Early Autumn on Chautauqua Creek
|Source||Sherman, New York|
|571 ft (174 m)|
|Length||15 mi (24 km)|
Chautauqua Creek is a tributary of Lake Erie, approximately 15 miles (24 km) long, in the southwestern corner of New York in the United States. The headwaters of the creek rise in the town of Sherman, in Chautauqua County, and flow in a northerly direction through the town and village of Westfield where they empty into Lake Erie. For much of its length, the creek serves as the boundary line between the towns of Westfield and Chautauqua.
The creek is believed to have been discovered by French explorers as early as 1615, probably by Etienne Brule, a scout and interpreter for Samuel de Champlain. He learned, as Native Americans had known since ancient times, that a short portage between Lake Erie and Chautauqua Lake connected the Great Lakes and Mississippi River systems, by way of the Allegheny and Ohio Rivers. In 1753 the French cut a road to Chautauqua Lake, now known as the French Portage Road, to facilitate the transportation of men and materiel between the two systems. The road began at the mouth of Chautauqua Creek and ran parallel to it for approximately two miles, then scaled an escarpment and continued to what is now Mayville, New York, roughly in the same path as the present New York State Route 394.
In 1804, James McMahan, the first settler of Westfield, established a grist mill near the mouth of the creek, at the head of the old trail, and others followed. For the next century the creek powered grist mills, saw mills, carding mills, and other manufactories.
In the novel, Button's Inn, published in 1887, Albion W. Tourgee wrote about the roadside inn, now gone, that stood three miles (5 km) uphill from Lake Erie, and the creek that flowed nearby:
At its very crest the hill was cloven by a yawning gorge, whose sides fell sheerly down to the level of a dashing stream that sped along its slippery bed a hundred feet below.

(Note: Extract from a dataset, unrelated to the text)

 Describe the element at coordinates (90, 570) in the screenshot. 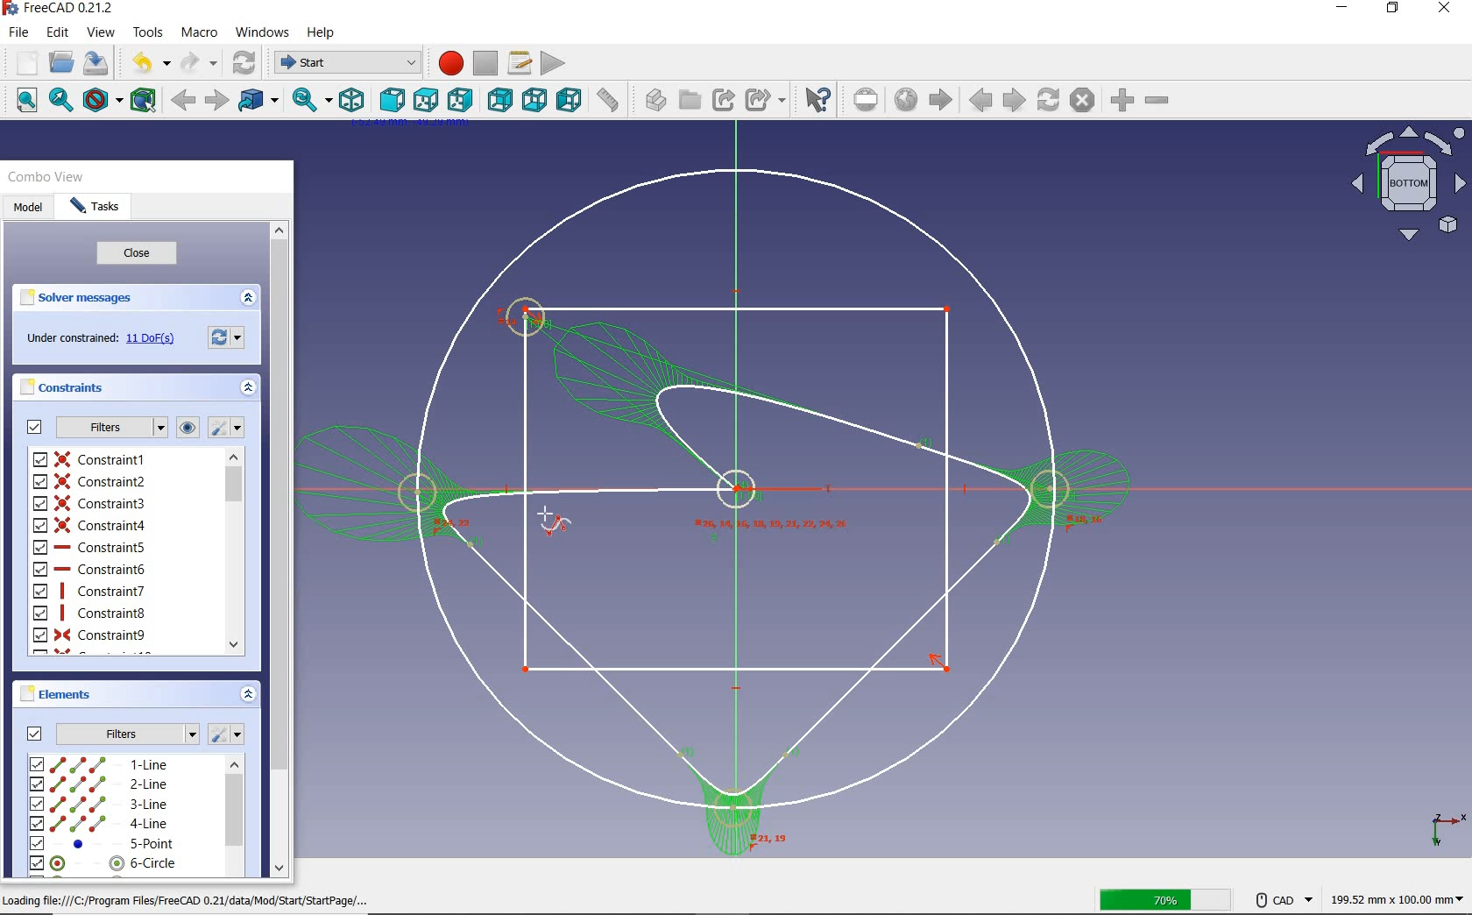

I see `constraint6` at that location.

Here ran one branch of an impetuous rivulet, that rising half a score of miles from the lake fought its way with devious windings through a thousand feet of hindering shale, down to the level of the sparkling lake. From source to mouth there was hardly a hundred yards of quiet water. It had cut the slaty layers smoothly off, so that the riven ends made a sheer wall, falling sharply to the water's edge on either side, and shutting out the sunshine save at midday, until it shot laughingly out from its prisoning banks, sparkled and gurgled for an instant over rounded stones, with the shelving beach-sands crumbling into it, and then lost itself in the blue bosom of the lake.
Innumerable springs oozed through the severed laminæ and trickled down the shelving sides, wearing sharp furrows in the crumbling rock in which the silvery rills were oft half-hidden by the hemlocks and beeches whose moss-clad roots found precarious hold upon the narrow ledges, while the ferns grew rank upon the dripping sides. For miles the stream rushed silent and swift between its shadowing walls, inaccessible to human foot, save here and there where an impetuous tributary had cut a difficult path to the bottom of the cañon.
Almost noiselessly the little stream swept over its slippery bed, murmuring gently as it shot down some self-made flume into a deeper pool evenly hollowed in the soft smooth rock, sped quickly round and round a few times, and then glided swiftly on over the shallow ripple below. In these pools the water had a greenish tinge when the sunshine touched it, as if it had caught an emerald tint from the tender overhanging verdure. It must have suited admirably the complexions of the wood-nymphs who no doubt once sported in these secluded dells. Here and there where the shelving soil had been heaped against the side of the cliff and the restless stream had ceased to undermine it the hemlocks grew dark and high, so that their topmost branches showed sometimes above the level of the banks. Even yet there are few more romantic scenes, cosier nooks or wilder bits than are found in this rugged glen that stretches back into the heart of the Chautauqua hills, with the emerald-tinted stream speeding swiftly and fiercely, yet almost noiselessly, along the smooth but sinuous channel its restless waters have so deftly carved in the soft, gray, slippery shale. Heaven grant that the foot of the despoiler may be long delayed, and that the trout which hide in its cool waters may long continue too wary and too few to tempt the pot hunter to the unprofitable task of their extermination!